Beschwichtigend hob Jack schließlich seine Hände. “Schon gut, schon gut... war ja nur ein Scherz! Du weißt doch was für geisteskranke Gestalten hier herumlungern, glaube mir... ich schmeiße jede Nacht ein Dutzend von ihnen aus unserem Klub! Sicherlich war das keine angenehme Erfahrung... aber ich denke... das war ein unglücklicher Zufall. Aber du hast Recht... es hätte ins Auge gehen können.“, Gabriel schien sich wieder zu beruhigen, nickte ihm nur kurz zustimmend zu. “Ich mache dir einen Vorschlag. Dieses Wochenende habe ich frei. Eigentlich müsste ich für eine Klausur lernen, aber ich denke einen Abend kann ich opfern. Ich nehme mir Evy mal zur Brust... vielleicht komme ich ja besser an sie heran, als ihr großer, dummer Bruder!“, er lachte leise auf und leerte seine Tasse. Der Weißhaarige schien die Idee willkommen zu heißen.

„Warum nicht... einen Versuch ist es wert.“, schließlich hat seine Schwester Jack eine ganze Zeit lang angehimmelt. Auch er leerte seine Tasse, wirkte immer noch nachdenklich. Dieser Mann aus dem Wald ging ihm einfach nicht aus dem Kopf.

„Was ist los?“, bohrte sein Freund weiter, doch der Weißhaarige schüttelte wieder den Kopf.

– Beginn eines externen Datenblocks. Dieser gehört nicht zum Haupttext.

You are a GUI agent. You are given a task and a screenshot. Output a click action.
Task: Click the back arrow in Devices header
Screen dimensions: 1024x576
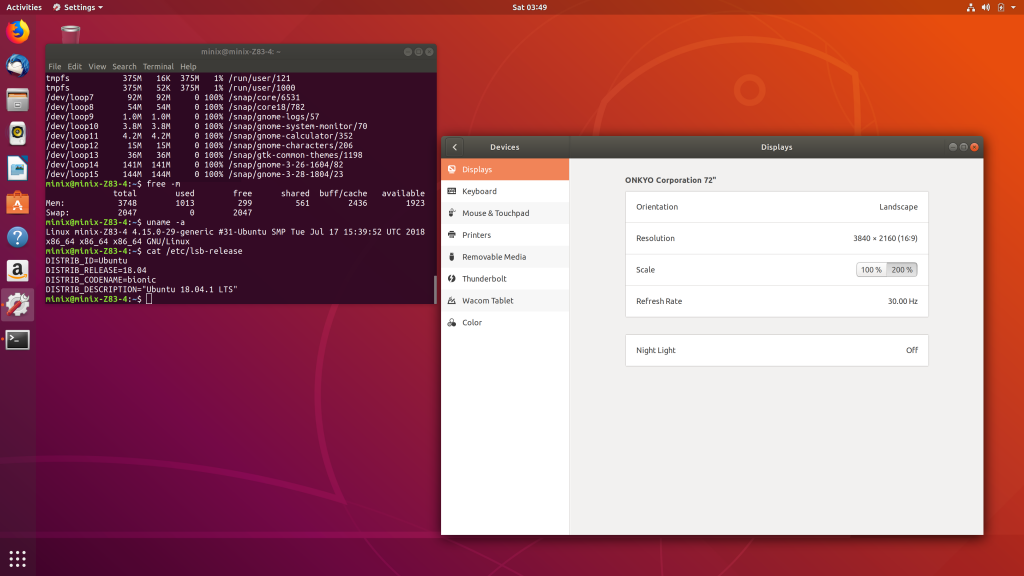pyautogui.click(x=455, y=147)
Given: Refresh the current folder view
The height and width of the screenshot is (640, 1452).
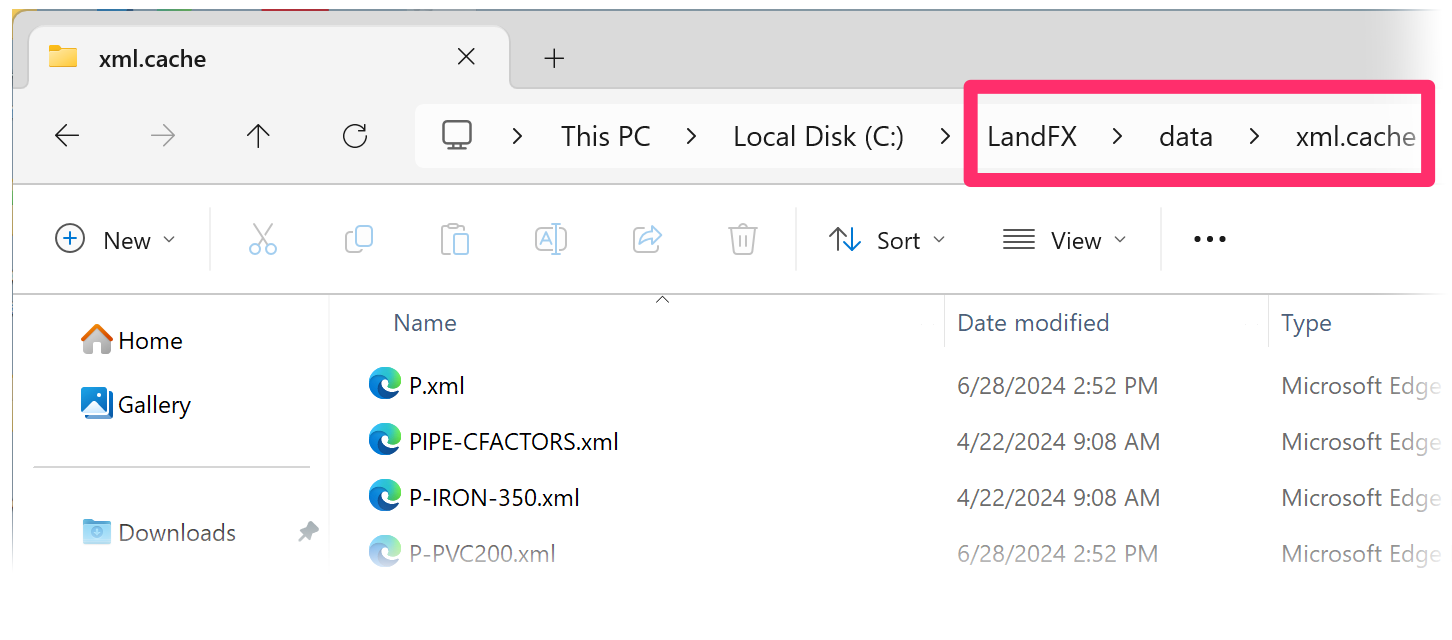Looking at the screenshot, I should pos(355,136).
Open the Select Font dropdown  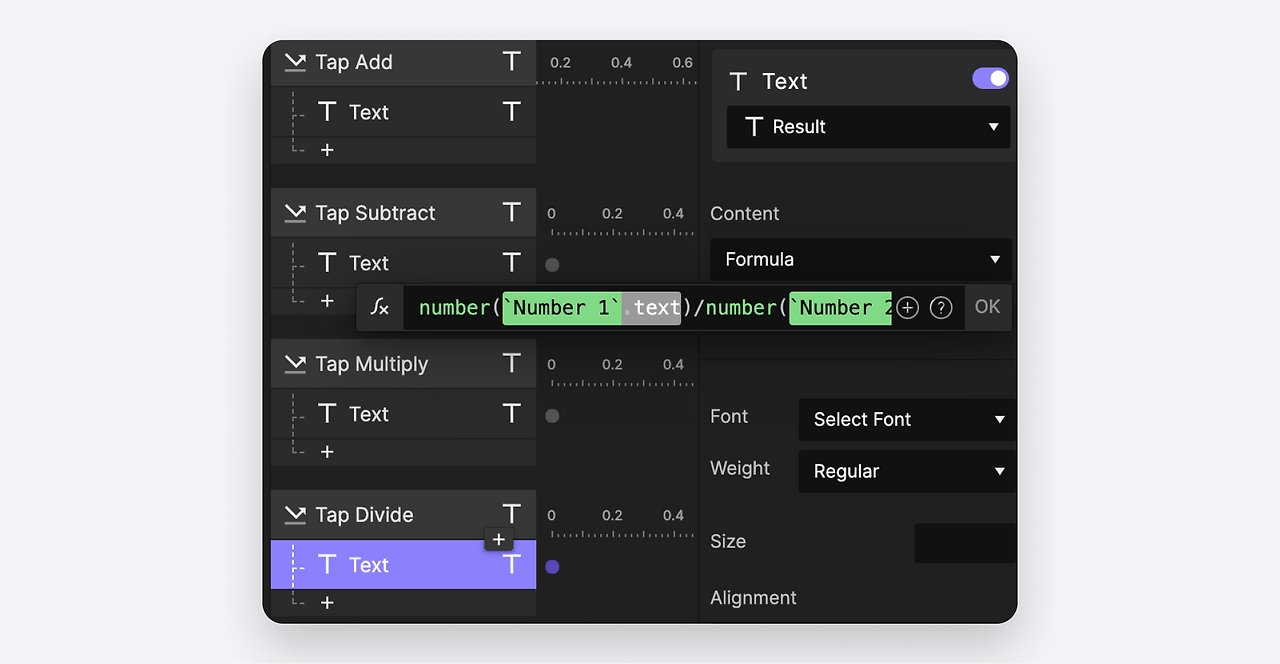pyautogui.click(x=907, y=420)
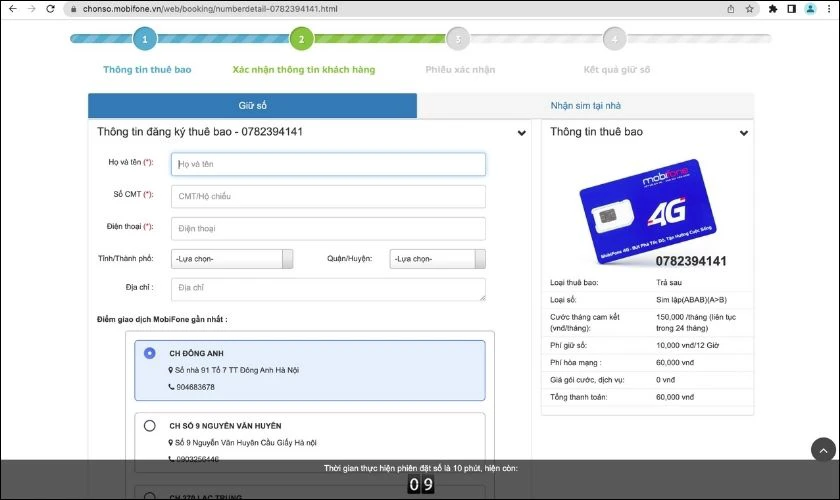Bookmark this page with the star icon

tap(749, 8)
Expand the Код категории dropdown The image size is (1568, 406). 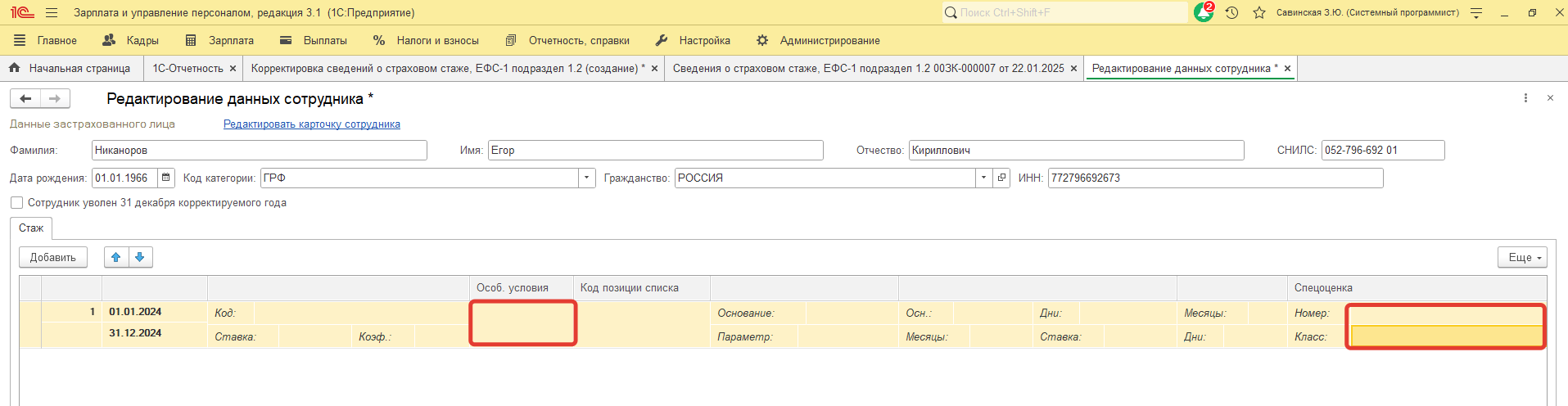[x=586, y=178]
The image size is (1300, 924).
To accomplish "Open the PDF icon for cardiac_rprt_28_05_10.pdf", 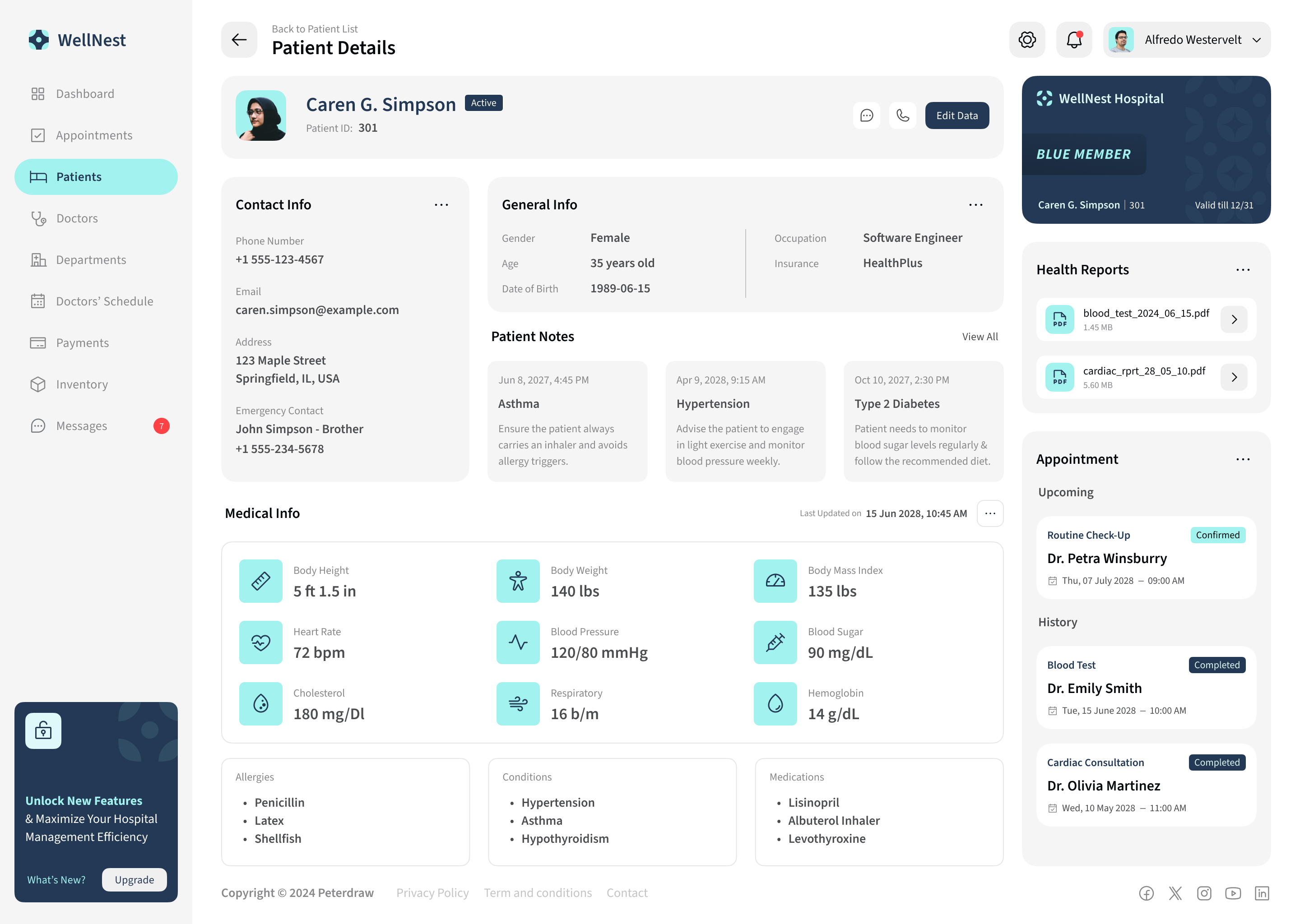I will 1059,377.

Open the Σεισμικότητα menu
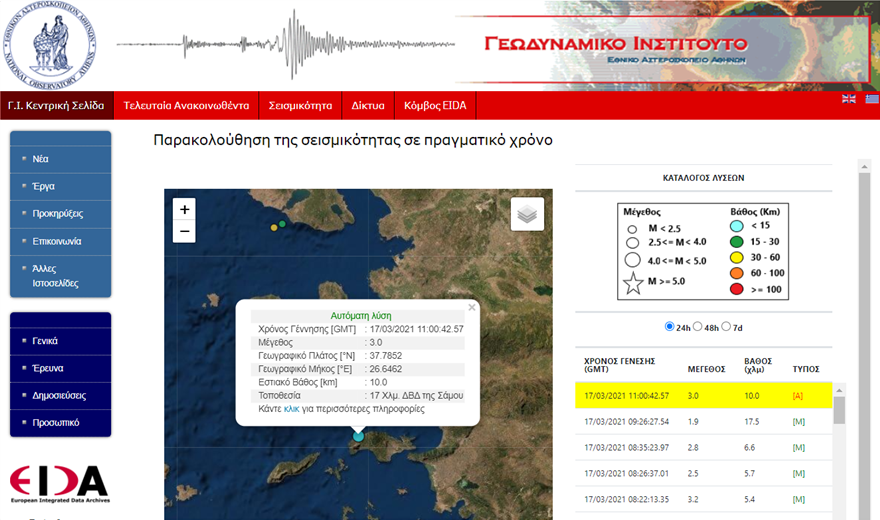click(x=300, y=106)
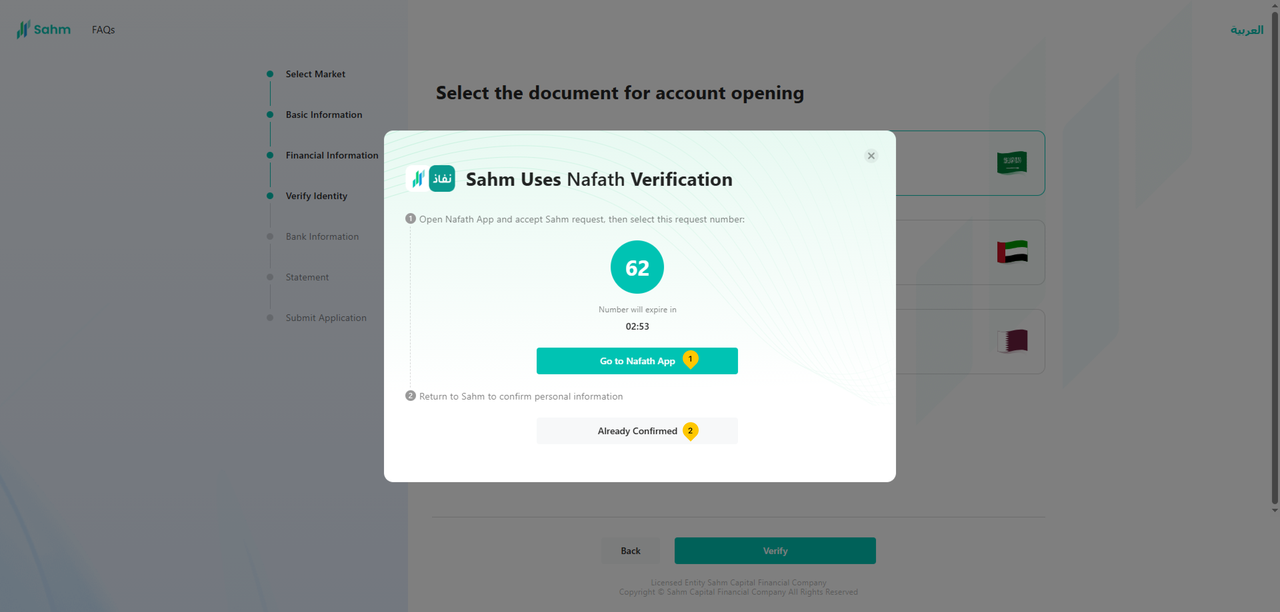Go to the Basic Information step

[x=323, y=115]
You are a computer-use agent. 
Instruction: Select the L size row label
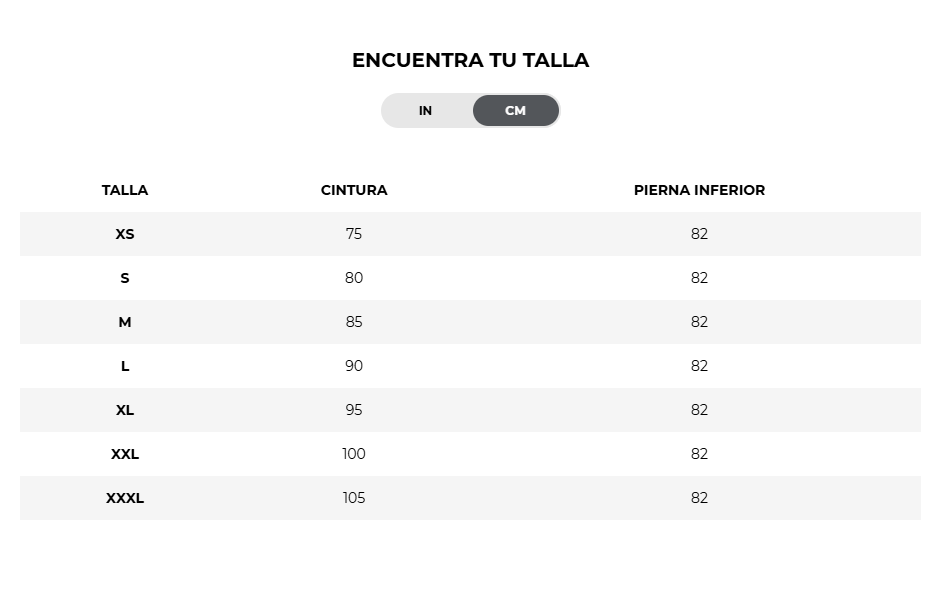pos(125,366)
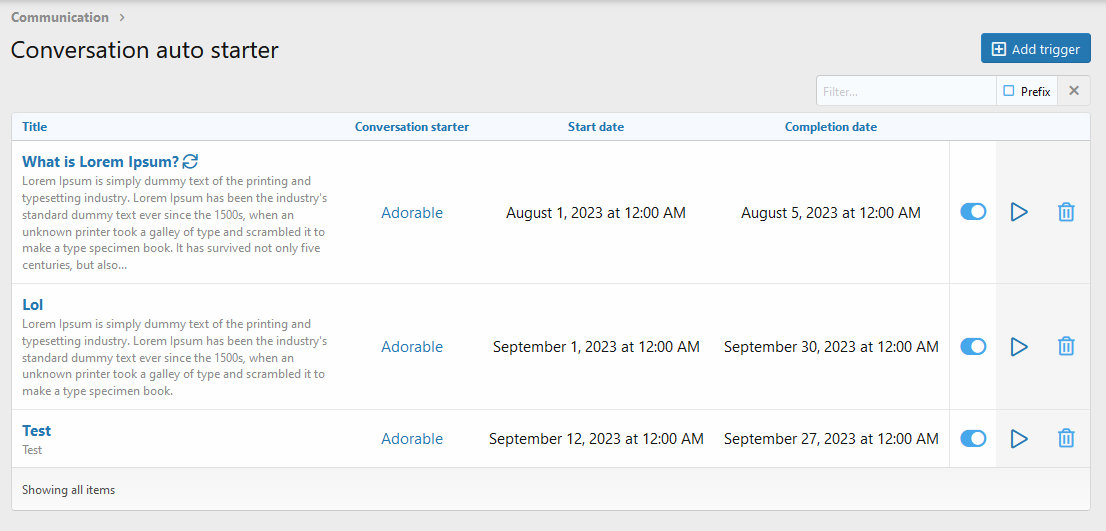Delete the Test trigger with trash icon
The image size is (1106, 531).
click(x=1066, y=439)
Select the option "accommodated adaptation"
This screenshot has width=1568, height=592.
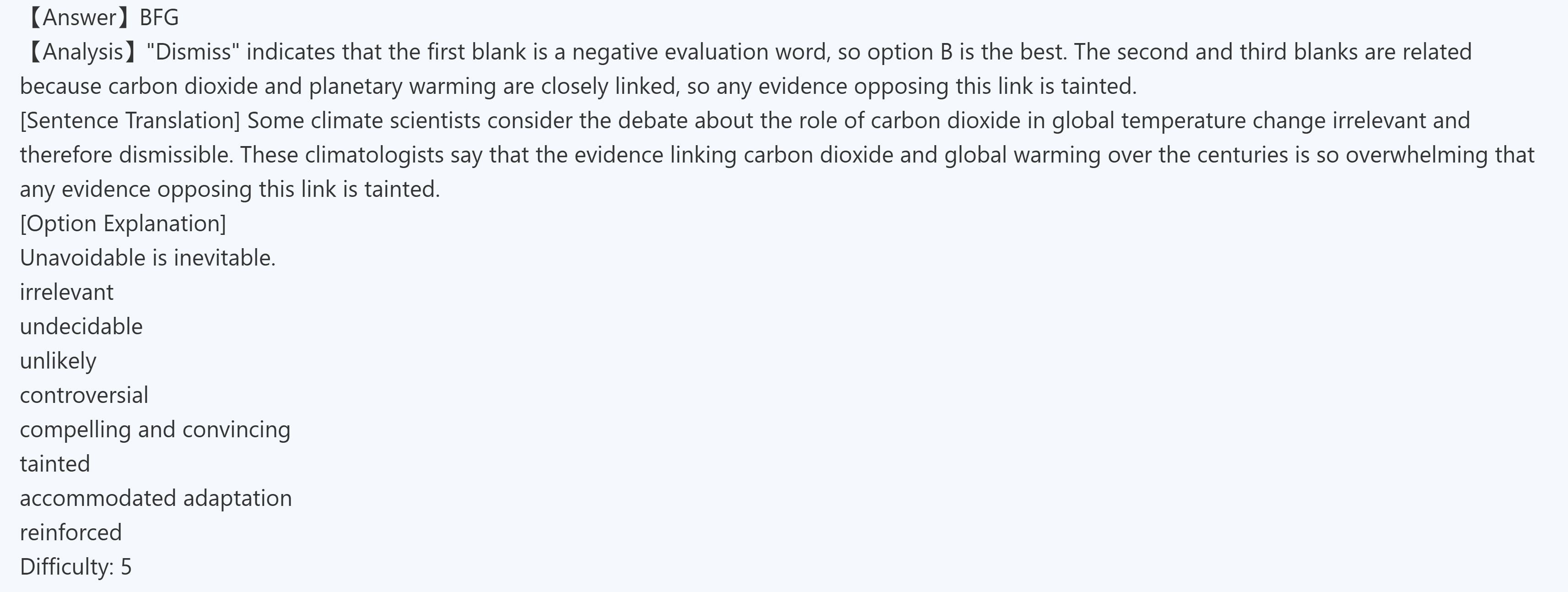(156, 499)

„Ich... bekomme diesen Kerl nicht aus dem Sinn. Es war alles so surreal... sein Blick... er ging mir durch Mark und Bein. Und seine Bewegungen... sie waren so unnatürlich... ich kann es nur schwer beschreiben. Aber es war... als wäre dieser Mann nicht von dieser Welt...“, der Student hing seinen Erinnerung an diese Begegnung nach. Es ging alles rasend schnell, seine Reaktionen liefen rein instinktiv ab.

„Es war irgendein Penner, oder Junkie... oder willst du mir nun doch sagen, dass dich ein Vampir angegriffen hat?“, fragte Jack gespielt spöttisch. Gabriel bearbeitet seine Unterlippe mit den Zähnen und schnalzte mit der Zunge.

„Der war vielleicht vieles... aber kein Penner... dafür war er zu gut gekleidet.“, rückblickend betrachtet sah dieser Mann sogar überirdisch schön aus. Androgyn und attraktiv. Zumindest für einen Mann!

Jack legte ein breites Grinsen auf und beugte sich leicht über den Tisch.

„Ahh... hat sich da wer verliebt?“, sein Grinsen wurde breiter und er lehnte sich wieder ein Stück zurück. Gabriel indes fuhr wieder wie gewohnt an die Decke, doch wurde seine Stimme nicht sonderlich lauter. Schließlich wollte er den anderen Gästen nicht wieder eine kleine Show bieten.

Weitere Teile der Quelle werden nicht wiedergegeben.